Visage de feu
Visage de feu, de Marius von Mayenburg, mise en scène de Martin Legros.
Les apparences ne trompent pas longtemps, ou du moins la normale n’est pas ce que l’on croit. Visage de feu nous présente une famille normale de la fin du vingtième siècle : père ingénieur, lisant les faits-divers pour se détendre le soir, mère au foyer taisant son amertume, fille, et fils adolescent, le garçon étant particulièrement tourmenté par sa puberté.

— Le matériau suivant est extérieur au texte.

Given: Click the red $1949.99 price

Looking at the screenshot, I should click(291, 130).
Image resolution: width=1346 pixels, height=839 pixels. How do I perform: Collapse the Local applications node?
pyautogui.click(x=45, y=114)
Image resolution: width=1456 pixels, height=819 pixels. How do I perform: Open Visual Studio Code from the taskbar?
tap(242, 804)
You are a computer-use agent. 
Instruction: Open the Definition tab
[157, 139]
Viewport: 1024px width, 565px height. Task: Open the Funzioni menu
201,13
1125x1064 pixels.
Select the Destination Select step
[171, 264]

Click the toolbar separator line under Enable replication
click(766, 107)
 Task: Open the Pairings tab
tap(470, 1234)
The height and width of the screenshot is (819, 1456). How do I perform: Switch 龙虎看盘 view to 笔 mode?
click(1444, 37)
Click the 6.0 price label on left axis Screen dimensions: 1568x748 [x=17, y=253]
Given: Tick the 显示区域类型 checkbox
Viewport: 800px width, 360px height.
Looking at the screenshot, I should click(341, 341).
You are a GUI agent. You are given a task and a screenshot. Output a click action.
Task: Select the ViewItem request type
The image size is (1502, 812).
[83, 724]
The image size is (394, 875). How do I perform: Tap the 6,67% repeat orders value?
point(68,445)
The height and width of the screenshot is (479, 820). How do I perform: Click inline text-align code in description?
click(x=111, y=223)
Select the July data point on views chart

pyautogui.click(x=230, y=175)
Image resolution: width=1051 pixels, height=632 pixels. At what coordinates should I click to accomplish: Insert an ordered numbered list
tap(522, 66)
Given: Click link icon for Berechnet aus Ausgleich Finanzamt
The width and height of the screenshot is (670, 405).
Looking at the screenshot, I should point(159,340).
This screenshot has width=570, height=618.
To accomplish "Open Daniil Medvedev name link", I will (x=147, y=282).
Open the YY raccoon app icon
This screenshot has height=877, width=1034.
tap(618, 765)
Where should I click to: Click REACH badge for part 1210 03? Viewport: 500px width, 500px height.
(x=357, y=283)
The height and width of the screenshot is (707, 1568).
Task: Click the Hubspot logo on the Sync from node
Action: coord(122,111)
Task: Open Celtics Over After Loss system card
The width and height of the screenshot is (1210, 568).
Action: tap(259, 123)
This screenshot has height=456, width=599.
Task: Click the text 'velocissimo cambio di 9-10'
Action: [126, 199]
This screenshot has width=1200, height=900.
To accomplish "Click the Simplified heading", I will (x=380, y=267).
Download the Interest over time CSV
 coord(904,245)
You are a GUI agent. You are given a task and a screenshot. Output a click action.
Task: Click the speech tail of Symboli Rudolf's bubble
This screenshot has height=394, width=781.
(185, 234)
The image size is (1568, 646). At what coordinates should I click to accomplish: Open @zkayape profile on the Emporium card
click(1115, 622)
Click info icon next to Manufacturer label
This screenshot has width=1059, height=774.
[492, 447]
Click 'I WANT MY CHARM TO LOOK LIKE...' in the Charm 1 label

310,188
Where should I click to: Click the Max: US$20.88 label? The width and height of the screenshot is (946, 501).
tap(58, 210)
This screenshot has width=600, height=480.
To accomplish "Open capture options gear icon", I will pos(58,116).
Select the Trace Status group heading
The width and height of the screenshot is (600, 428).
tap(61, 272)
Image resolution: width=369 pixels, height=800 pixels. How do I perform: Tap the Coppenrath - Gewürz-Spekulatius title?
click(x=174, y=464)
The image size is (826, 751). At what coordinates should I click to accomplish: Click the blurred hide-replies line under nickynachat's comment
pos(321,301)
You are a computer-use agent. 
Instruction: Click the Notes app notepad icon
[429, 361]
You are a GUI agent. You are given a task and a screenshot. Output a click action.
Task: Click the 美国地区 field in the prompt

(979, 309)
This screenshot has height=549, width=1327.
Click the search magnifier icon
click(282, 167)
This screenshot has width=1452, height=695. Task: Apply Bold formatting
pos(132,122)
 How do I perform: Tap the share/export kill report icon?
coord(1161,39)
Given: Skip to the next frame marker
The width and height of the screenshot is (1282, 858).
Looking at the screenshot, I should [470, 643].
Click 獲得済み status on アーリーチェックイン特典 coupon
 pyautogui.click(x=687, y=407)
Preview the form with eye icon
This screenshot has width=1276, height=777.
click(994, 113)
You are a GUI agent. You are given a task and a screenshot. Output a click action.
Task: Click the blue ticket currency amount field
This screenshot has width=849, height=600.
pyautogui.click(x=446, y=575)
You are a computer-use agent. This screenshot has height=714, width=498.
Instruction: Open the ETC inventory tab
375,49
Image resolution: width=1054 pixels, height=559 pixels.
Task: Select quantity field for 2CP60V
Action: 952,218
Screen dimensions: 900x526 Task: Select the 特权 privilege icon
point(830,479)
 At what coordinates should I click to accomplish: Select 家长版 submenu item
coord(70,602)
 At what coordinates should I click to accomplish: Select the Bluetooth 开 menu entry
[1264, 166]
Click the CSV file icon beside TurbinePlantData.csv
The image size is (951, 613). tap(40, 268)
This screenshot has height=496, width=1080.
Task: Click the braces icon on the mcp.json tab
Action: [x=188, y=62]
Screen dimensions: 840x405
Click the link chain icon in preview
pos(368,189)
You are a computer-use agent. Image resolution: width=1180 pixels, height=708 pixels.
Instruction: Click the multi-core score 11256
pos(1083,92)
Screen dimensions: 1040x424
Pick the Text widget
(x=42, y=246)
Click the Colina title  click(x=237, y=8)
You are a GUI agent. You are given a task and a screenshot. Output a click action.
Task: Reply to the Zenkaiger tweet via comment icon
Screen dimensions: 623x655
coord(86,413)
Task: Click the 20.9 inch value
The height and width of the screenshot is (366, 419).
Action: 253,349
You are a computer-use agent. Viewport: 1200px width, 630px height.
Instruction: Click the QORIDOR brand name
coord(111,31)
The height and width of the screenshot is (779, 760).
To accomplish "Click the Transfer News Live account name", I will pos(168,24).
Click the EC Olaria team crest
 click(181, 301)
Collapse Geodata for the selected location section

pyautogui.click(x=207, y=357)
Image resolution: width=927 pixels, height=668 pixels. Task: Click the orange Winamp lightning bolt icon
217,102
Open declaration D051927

Le dérapage commencera avec le trouble provoqué par les mystères du corps féminin, le sang des règles sur la faïence blanche des toilettes. L’arrivée de Paul et de sa moto –le type du garçon sans problème- dans la vie d’Olga exaspèrent les tentations incestueuses de son frère. « Nous sommes une famille » ? Kurt, le garçon, l’entend ainsi : ma sœur est à moi, et pas à ce type qui se comporte déjà comme papa. Feu partout : il se brûle, entraîne sa sœur dans son épopée pyromane, jusqu’à la pire violence.
Marius von Mayenburg suggère que cette violence est tout aussi présente chez le père, avec son appétit pour les récits de meurtre, mais bridée, contrainte, là où elle est sans limite chez les enfants. Pour le dramaturge allemand, cette absence de limites est la marque du tournant du siècle (la pièce date de 1998) : pas de “valeurs“, rien n’est transmis, sinon un mode de vie que les enfants rejettent parce qu’on ne leur donne aucune raison, aucun motif de l’accepter, et qu’eux-mêmes n’ont aucun désir sinon celui de l’immédiat.
Il développe jusqu’au bout la logique d’une violence à l’état pur, comme il le fait dans Martyr, que l’on a pu voir la saison dernière mise en scène par Matthieu Roy. La pureté elle-même, dans les deux pièces, est une terrible et extrême tentation : du côté du nihilisme dans Visage de feu et du côté de l’intégrisme religieux (chrétien, mais on comprend que cela vaut pour tous) dans Martyr.
La pièce est jouée au Montfort dans un décor blanc, impeccable, qui fait d’autant mieux ressortir les souillures de la violence. Le jeu des comédiens, de même, est épuré, stylisé, parfaitement maîtrisé, y compris dans la représentation de l’excès.
Le collectif Cohue, né en 2009 à Caen, réunit les générations, comme il se doit en famille, entre débutants et comédiens expérimentés (qui sont souvent allés voir ailleurs, et du côté des plus novateurs), avec la même exigence formelle, la même qualité de travail.
Pourtant, on reste assez extérieur à ce spectacle d’excellente qualité. Mais les lycéens présents ce soir-là, ont retenu leur souffle tout au long de la représentation, et se sont défoulés ensuite par le rire : eux, au moins ont reçu le spectacle dans toute sa force.